= Federation of Education, Research and Culture =

Trade union of France

The Federation of Education, Research and Culture (Fédération de l'éducation de la recherche et de la culture, FERC) is a trade union representing workers in education and related industries, in France.

Until 1948, the Federation for National Education (FEN) was the affiliate of the General Confederation of Labour (CGT) representing education staff. When the FEN chose to become independent, 39% of its members voted to remain affiliated to the CGT. As a result, the FEN decided to permit dual affiliation. The affiliated which opted for dual affiliations with the CGT, plus two unions which decided to remain entirely with the CGT, then formed a CGT Federation of Education.

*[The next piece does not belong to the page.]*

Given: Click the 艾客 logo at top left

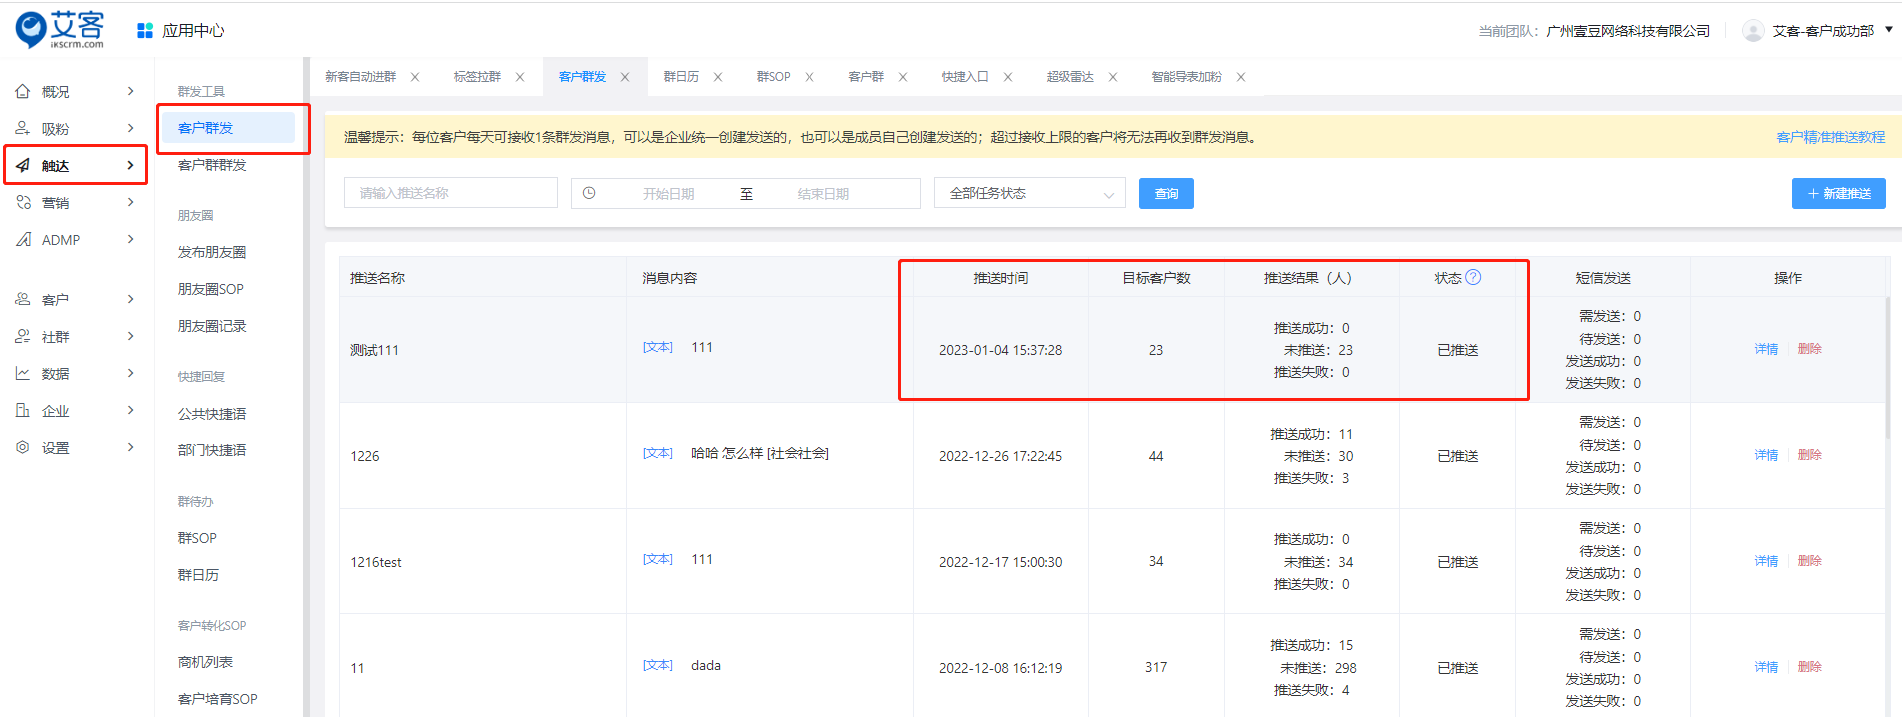Looking at the screenshot, I should click(60, 29).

By 1949, the federation had 14,000 members, but in 1954, under the influence of the French Communist Party, it decided to campaign against dual affiliation, in the hope that this would encourage more teachers to fully commit to the federation. This almost caused the collapse of the federation, with its general secretary resigning, and the secretariat ceasing to meet. It was relaunched in 1959, and then grew steadily, membership peaking at 60,000 in 1979. That year, in the hope of encouraging education workers other than teachers to join, it was renamed as the "Federation of Education, Research and Culture".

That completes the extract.